In a few weeks, you can taste peak culinary cross-pollination at Mumbai bar Slink & Bardot, where the upcoming cocktail menu is modelled after a six-course tasting, deliberately blurring the line between bar and kitchen. The ‘soup’ course? A cool, vegetal gazpacho in cocktail form, served with a bite-sized tomato-basil tart. Chef’s kiss? It’s more than that — it’s a bartender’s coup.

Everywhere you look, drinks are topped with thoughtful accoutrements. Ductape, a ‘hero’ cocktail at Paradox, comes with single malt, banana pandan, and caramel tea, and a banana fry as garnish—a crunchy bite coated with seaweed salt. It’s designed to enhance the banana-forward flavour of the drink. 

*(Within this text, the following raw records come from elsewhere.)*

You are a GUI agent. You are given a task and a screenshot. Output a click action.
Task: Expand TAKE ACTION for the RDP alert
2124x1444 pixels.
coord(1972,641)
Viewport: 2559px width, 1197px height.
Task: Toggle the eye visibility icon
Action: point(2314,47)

These aren’t drinks so much as dissertations. In Goa, the team at After Dinner is rethinking rum, coffee, and what a nightcap can be. Their clarified coffee sour, made with Plantation Pineapple Rum and coconut concentrate, comes with a house-baked tiramisu biscuit with orange zest for texture, drama, and a layering of flavours. “I want my cocktails to be future proof, something you can drink and eat,” says Harsh Panya, the lead bartender. His clarified coffee sour began as an experiment, became a spectacle, and now functions almost as a stand-in for dessert. 

If drinks are becoming dinner, Gaijin, Mumbai’s hip new Japanese restaurant and bar, is happy to serve. Their cocktail In a Pickle, a savoury mix of Don Julio, fermented cucumber, shiitake brine, and yuzu kosho, is served with a crunchy pickled salad on the side. One is never quite sure where the drink ends and the garnish begins—and that’s the point.

It takes time, effort, and a wellspring of imagination to turn each drink into a plated course. And for the few pushing this trend forward, the garnish is no longer decorative—it’s declarative. Also, let’s be honest: when your cocktail crosses the ₹1,000 threshold, a little snack is very welcome.